#### [EXERCISE BRIEF]
Taking each line of the material below in turn, count those containing the string "agent". Provide the number alone.

----

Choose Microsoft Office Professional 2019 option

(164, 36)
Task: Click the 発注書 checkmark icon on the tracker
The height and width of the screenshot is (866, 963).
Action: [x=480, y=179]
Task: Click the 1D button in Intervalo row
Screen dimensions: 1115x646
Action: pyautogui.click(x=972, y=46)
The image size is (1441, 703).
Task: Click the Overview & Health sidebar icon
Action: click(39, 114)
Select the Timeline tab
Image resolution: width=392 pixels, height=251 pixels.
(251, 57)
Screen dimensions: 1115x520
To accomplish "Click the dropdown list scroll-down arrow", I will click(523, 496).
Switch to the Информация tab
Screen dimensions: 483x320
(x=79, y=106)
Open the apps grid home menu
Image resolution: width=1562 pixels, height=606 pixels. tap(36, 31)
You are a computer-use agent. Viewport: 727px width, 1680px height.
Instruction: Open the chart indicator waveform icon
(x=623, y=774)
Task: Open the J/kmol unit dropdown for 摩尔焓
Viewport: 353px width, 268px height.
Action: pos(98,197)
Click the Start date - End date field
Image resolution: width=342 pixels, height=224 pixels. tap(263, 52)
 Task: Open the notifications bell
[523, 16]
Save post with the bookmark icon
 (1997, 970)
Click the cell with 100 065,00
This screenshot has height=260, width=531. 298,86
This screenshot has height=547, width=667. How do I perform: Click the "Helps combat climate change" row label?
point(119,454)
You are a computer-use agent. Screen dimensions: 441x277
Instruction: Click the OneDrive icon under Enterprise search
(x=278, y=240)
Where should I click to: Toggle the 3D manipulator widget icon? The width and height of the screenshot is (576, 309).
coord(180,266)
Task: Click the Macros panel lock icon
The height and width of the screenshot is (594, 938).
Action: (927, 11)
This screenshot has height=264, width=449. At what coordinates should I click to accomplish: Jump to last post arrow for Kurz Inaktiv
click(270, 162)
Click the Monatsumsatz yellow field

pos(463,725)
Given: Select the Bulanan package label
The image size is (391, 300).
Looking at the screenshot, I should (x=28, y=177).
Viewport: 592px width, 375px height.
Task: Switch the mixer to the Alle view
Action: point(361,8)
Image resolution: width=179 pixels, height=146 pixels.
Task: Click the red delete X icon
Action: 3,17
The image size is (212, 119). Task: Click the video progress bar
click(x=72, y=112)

----

#### [SOLUTION TO THIS TASK]
2